Полинька была дочерью соседа его отца по имению.
– Как далеко она теперь отсюда, как далеко! – вздохнул юноша и вздрогнул.
– Пожалуйте, ваша милость! – послышался голос казачка. – Приказали просить.
С замирающим сердцем стал подниматься Кисельников по лестнице.
На площадке в бельэтаже его встретил ливрейный лакей, низко поклонился и, бесшумно распахнув перед ним двери, повел через ряд комнат к кабинету хозяина.
Александр Васильевич посматривал кругом и все более робел: картины, статуи, обои золоченой кожи, ковры, огромные зеркала, украшенная тонкой чеканки бронзой мебель розового и красного дерева – все невиданная им раньше роскошь. Ему казалось, что все это он видит во сне, и, следуя за лакеем, он краснел, пыхтел и потирал вспотевшие ладони.

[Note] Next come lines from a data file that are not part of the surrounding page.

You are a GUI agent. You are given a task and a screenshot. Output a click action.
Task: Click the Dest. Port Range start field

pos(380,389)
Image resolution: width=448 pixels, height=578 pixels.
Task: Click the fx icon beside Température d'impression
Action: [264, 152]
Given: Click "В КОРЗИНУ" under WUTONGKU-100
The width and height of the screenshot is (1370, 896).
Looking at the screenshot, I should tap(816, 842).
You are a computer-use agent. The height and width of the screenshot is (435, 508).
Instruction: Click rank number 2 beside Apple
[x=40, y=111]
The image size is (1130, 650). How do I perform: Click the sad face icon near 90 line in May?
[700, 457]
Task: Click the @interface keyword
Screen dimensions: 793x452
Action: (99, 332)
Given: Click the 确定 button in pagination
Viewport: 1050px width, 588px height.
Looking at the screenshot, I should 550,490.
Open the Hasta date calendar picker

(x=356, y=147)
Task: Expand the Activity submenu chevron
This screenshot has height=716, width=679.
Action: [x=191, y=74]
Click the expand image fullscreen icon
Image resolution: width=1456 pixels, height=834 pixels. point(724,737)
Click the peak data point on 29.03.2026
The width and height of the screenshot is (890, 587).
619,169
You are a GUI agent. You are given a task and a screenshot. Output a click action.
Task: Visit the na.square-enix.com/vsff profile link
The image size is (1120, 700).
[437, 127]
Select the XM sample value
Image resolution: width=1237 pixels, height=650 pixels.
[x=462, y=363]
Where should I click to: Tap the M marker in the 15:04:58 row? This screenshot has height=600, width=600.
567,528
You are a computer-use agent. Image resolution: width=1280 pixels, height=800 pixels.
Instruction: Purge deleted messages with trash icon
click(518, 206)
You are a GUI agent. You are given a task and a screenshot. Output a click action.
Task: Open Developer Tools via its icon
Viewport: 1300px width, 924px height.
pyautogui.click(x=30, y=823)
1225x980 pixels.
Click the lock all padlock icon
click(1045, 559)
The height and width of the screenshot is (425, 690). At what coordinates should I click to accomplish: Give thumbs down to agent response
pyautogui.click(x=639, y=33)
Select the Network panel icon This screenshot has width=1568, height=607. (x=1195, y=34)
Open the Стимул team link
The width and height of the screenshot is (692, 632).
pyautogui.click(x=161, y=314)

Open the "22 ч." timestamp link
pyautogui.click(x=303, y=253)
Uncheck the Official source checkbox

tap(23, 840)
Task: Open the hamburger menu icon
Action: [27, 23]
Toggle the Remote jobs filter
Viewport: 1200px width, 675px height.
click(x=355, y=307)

Но вот лакей, раскрыв одну из дверей, провозгласил, отодвинувшись в сторону, чтобы дать дорогу гостю:
– Господин Александр Васильевич Кисельников.
Юноша шагнул через порог, весь похолодев, и… очутился перед «дядей».
«Дядин» кабинет представлял собой большую и довольно-таки унылую комнату. Угрюмые шкафы с книгами, темные занавески, кожаная обивка стульев с прямыми спинками. Ото всего веяло чем-то сухим, жестким. Чувствовалось, что среди этой обстановки не могла прозвучать остроумная, полная юмора и задора фраза, прокатиться сверкающим бисером молодой, беззаботный смех, раздасться песня. Здесь было место расчетливости, размеренности и… душевного холода.
В высоком резном кресле у письменного стола, на котором были аккуратно разложены какие-то толстые книги и пачки бумаг в синих обложках, вполоборота к вошедшему Кисельникову сидел сухой старик, бритый, в маленьком пудреном парике с туго подвитыми буклями, чистенький, гладенький. Синий бархатный кафтан сидел без морщинки, орденская звезда была лишь настолько выставлена из-под отворота, чтобы не очень бросаться в глаза, алансонские кружева на манжетах были белоснежно чисты и не измяты, косица парика лежала как раз между лопаток. На его лице морщинки улеглись аккуратной сетью, ни глубокие, ни мелкие, а самые приличные. На тонких губах играла улыбка; она никогда не покидала лица, словно старичок и родился с нею. Глубоко запавшие блекло-голубые глаза он чуть-чуть насмешливо щурил, но взгляд был открыт и добродушен.
Кроме старика, в кабинете сидел в кресле, задумчиво подперев голову, молодой офицер-гвардеец; в чертах его лица было некоторое сходство с Андреем Григорьевичем Свияжским, но что-то мягкое и грустное сквозило в них.